The first book in an SF series. Which isn’t mentioned on the book, by the way.

Publication year: 2016
Format: print
Page count: 432
Publisher: Tor

This book is very difficult to review and it wasn’t an easy read, either. It’s complex, very wordy, full of interesting ideas, and frustrating. Mostly it’s written in first person in a deliberately archaic manner by an unreliable narrator who keeps secrets from the reader and more than occasionally addresses the reader directly. It’s also not just influenced by great philosophical and theological thinker but their ideas are talked about in the book, at length. If those are to your taste, you might want to pick it up.

The reader is dropped in the middle of things at first without explanation. But later things are explained, perhaps more than absolutely necessary. The main POV character is a Mycroft Canner, a convict who is now a Servicer, doing penance for his crimes by owning nothing and giving service. In his case, he knows the most important people in this society and while serving them, he gets mixed up in their business, of course. These people aren’t very likable but I guess powerful people rarely are.
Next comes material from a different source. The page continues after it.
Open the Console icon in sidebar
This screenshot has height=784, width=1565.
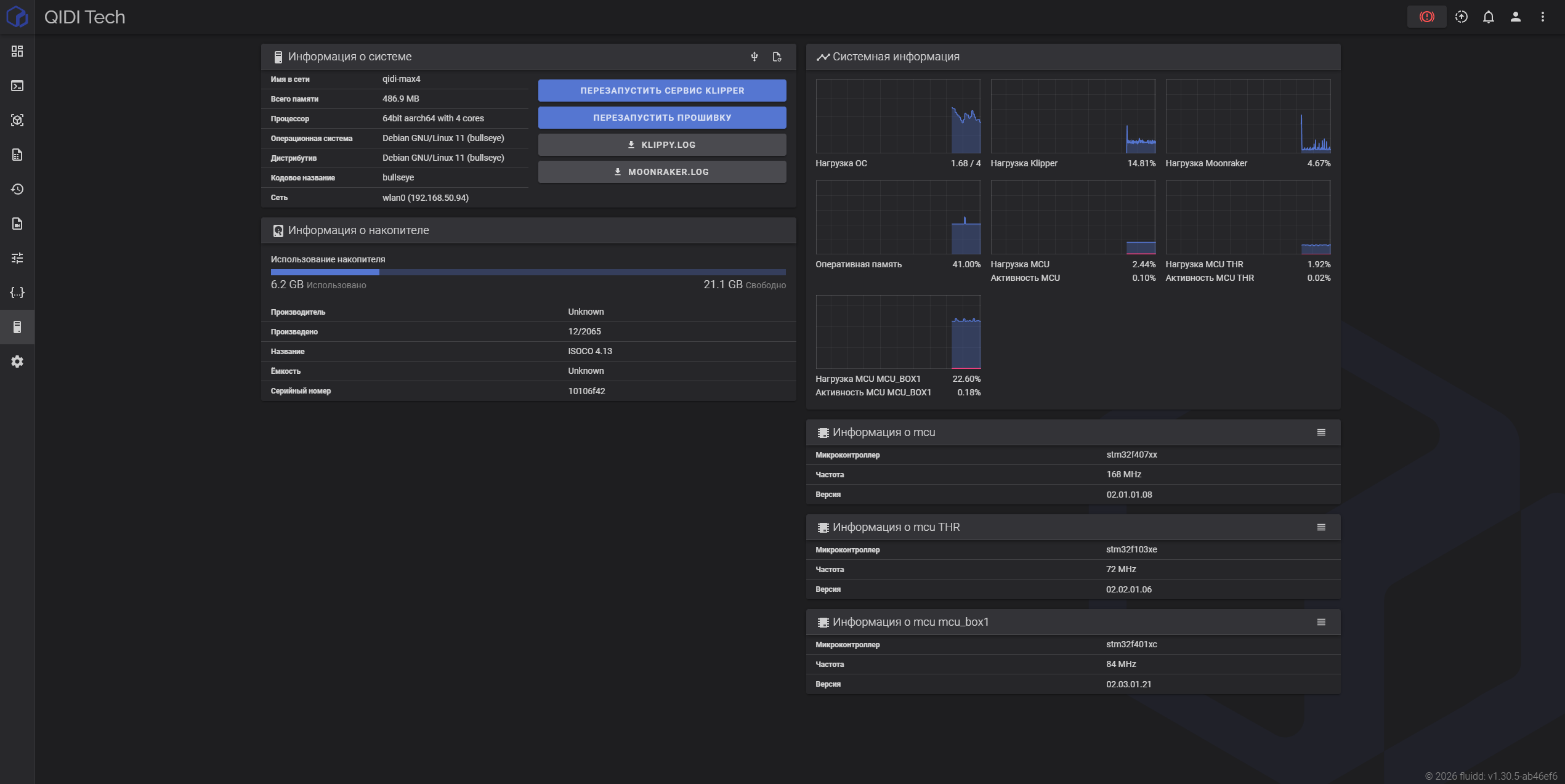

The most fascinating, and best, part of the book to me is the society. It’s set in 25th century, during a time when the people of Earth (and on the Moon, yay!) no longer have nation-states. Instead, they have Hives, classes based on what they’re interested in. For example, the Cousins are the care-takers of people. If that’s your passion, you can join the Cousins, no matter where you live. The Utopians are the most advanced scientists who are currently mostly occupied trying to travel to Mars. The Masons, the biggest Hive, are the lawyers and administrators. There are also the Hiveless. Each Hive follows their own laws but there are some laws which are universal. Each Hive also has a different method to choose their leaders. For example, the Masons have an emperor who chooses his follower but the Cousins have a democracy, and the Humanists can vote for anyone they want, not just a guy from a premade list. (Somewhat disappointingly to me, they still choose to vote most for the rich, handsome celebrity who is voted into office time and again.)

Following the great violence in the Church War, organized religions is illegal and even talking about religious ideas in groups of more than three is illegal. However, each person is assigned a sensayer, a priest and a philosopher, with whom they can talk about religious ideas. Sensayer is trained to know all religions, history, and philosophy. Also, biological sexuality has been suppressed. Even though English is still the universal language (but not the only one, people speak French, Japanese, Latin, and other languages) he and she are forbidden because they are too sexually titillating and explicit. So, they is used as a singular. Except that Mycroft uses he and she because he uses archaic language. But he doesn’t use them as a biological differentiator but according to the female and male personality traits of the person he’s describing. Clothing it also gender neutral. Fascinating stuff! (and yeah, I’m a Finn and we don’t use gendered pronouns so it’s not a new idea to me but very interesting to see in English which is so very centered on gender. What about languages with female, male, and neuter pronoun? Would the neuter be used there?)

Oh, the plot. We are introduced to Bridger, a 13-year-old boy who can make things come alive with a touch. More a fantasy concept than scifi. Mycroft and some of his friends are trying very hard to keep Bridger a secret from everyone else and especially from the very powerful people. Also, there’s a burglary which involves a list of names and that becomes more and more important.

I also loved the concept of bash’ which has substituted a family. Essentially, it’s a group of people (usually 2-8 adults) living together and kids are raised in these bash’es. But the adults aren’t all necessarily involved with each other – they can be just very good friends or even siblings. But they could be parents and grandparents, too. Oh, and people from different Hives can live in the same bash’.

Unfortunately, no book is without some flaws. This one felt too long and I wasn’t really interested in all of revelations, especially later in the book. And the setting is much more interesting that the plots. It also doesn’t have a proper ending, just an end.